A while ago I saw a post on the OSR Discord (I think it may have been Jenx's Zandan megadungeon retrospective) that talked about how useful it was to talk about failures. Disastrous campaigns and ill-formed systems that can serve as a warning for others.
This is, in part, that. A few weeks ago I talked about my dubious experience with "Ten Blade Demigodlikes", a domain game system originally by Phlox popular in the GLOG sphere (you can read its rules here and the rules I've been using so far here).
The actual rules of the game went largely without mention there, but they've caused no end of issues themselves. So, in the spirit of talking about failure, the worst parts of my old system and some half-formed plans for the new edition I'll be using when the game comes off hiatus in 2026:
1 - The Economy
In Ten Blade Demigod and its imitators, the economy is simple enough. Each year your domain produces taxes based on your Level and Trade holdings, plus some randomization. Then, in each season, you can make one domain action - building things, hosting people, et cetera, which usually costs some money.
This is a perfectly functional system - if you happen to have things like "taxes" and "money". Navigators have neither - instead, I tried to experiment with a system based off of Luke Gearing's Reputation Tables, to simulate the soft power and persuasion inherent to their social structure. Each domain leader had a 20-entry table, half-filled at the start of the game and filled further through XP-generating-style activities like arranging profitable marriages, resolving disputes, and so on.

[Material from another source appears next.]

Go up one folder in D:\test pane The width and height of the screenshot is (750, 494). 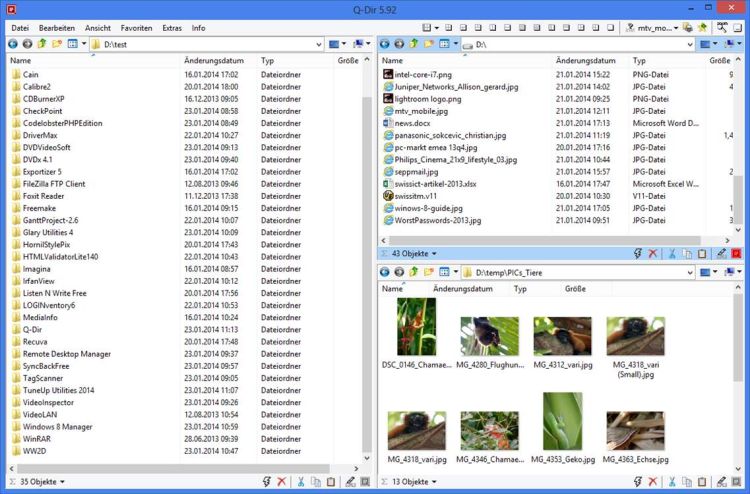(42, 44)
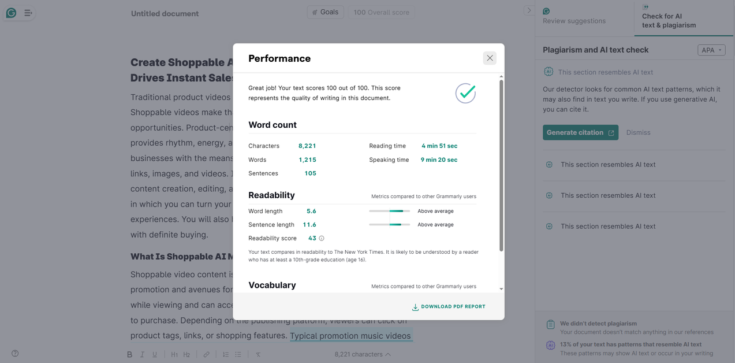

When they attempted to perform a domain action, they made a number of d20 rolls on that table (varying by the action's "cost") and needed all of those rolls to hit a filled table entry. If any number of actions missed, the people of their domain said "sorry boss I'm busy making textiles" and the player must choose a different action for that season.
This was the worst idea I have had in my life. It was meant to be unreliable, but this was shocking - 25% or less chances to accomplish basic tasks and a complete lack of control over the domain. It is the only mechanic I have ever had or seen that fully got a player to just Quit. I patched it - ways to pass failed rolls at varied costs, the addition of trade goods as a second track, and so on, but while that made it work (ish), it also made it a towering inelegance spread throughout the handbook with no organization.
My plan for 2e is to, instead, rip off Sofinho's genius new hunter-gatherer townbuilding rules, which use surplus time left over after hunter-gatherering as their base currency - renewed every season, impossible to save, and scaling off of population and local terrain. His recruitment and reputation system may also find use.
2 - Exploration
Originally, Ten Blade Demigod had winter set out as its adventure season. The unnavigable seas froze to ice, allowing PCs to march out to the isles of Acmori. Later domain games generally abandoned this structure, though mine kept it - with the airless Black Season as the Navigators' venturing period.
However, despite this being (essentially) a naval game, I forgot to have a sea. The exploration rules were strange and exceedingly specific to constrain the PCs to single adventure sites when they had a spaceship and the nearest adventure site was a couple hexes of walking away.
In 2e the focus of exploration will be ventures into Machine Space, tens of thousands of miles of vacuum-filled artery filled with Acmori-like "island" sites and ship-scaled random encounters. The larger hexcrawls will still exist, but be a rarer, difficult-to-find option where Navigator PCs will still be constrained to shock raids: sawing holes into the map from Machine Space, running around, and returning to their getaway ship before the megastructure notices the intrusion and sends an automated dreadnought and repair team.
3 - Player Characters
Prior domain games of this type have been set in autocracies - players had A Character, who ruled with an iron fist for life. Unfortunately, as with the economy, I decided to make my life difficult. Navigators are largely egalitarian, except for the position of the Select, a judge elected for a single year to resolve disputes and act as clan representative in negotiations.
My solution to this problem so far has just been to ignore it, trapping the players in a flickering superposition between "actually their character" and "the mood of their clan" depending on what was more convenient on a gameplay level. This works, I guess, but is also boring and not particularly intuitive.
In 2e I want to fully detach the player from a character - more like Crusader Kings than D&D, Select drifting in and out of power and the player generating new PCs as needed when the time comes to play a character.
I do not know how I'm going to do this yet. Legacy: Life Among the Ruins does something similar with a switch between long-term play as a faction and adventure play as a single-use specialized PC, but on a shorter timescale of seasons instead of generations it's more difficult to get rid of already-used player characters.
Re-specializing the Select as a judicial position would also permit the players to pilot PCs with other roles (similar, perhaps, to the roles given to newly-made Legacy PCs), but at a certain point I've started trying to do troupe play with a constantly shifting cast of possible characters, which sounds like Hell.
This is the system I'm furthest from knowing what to do with. We'll see.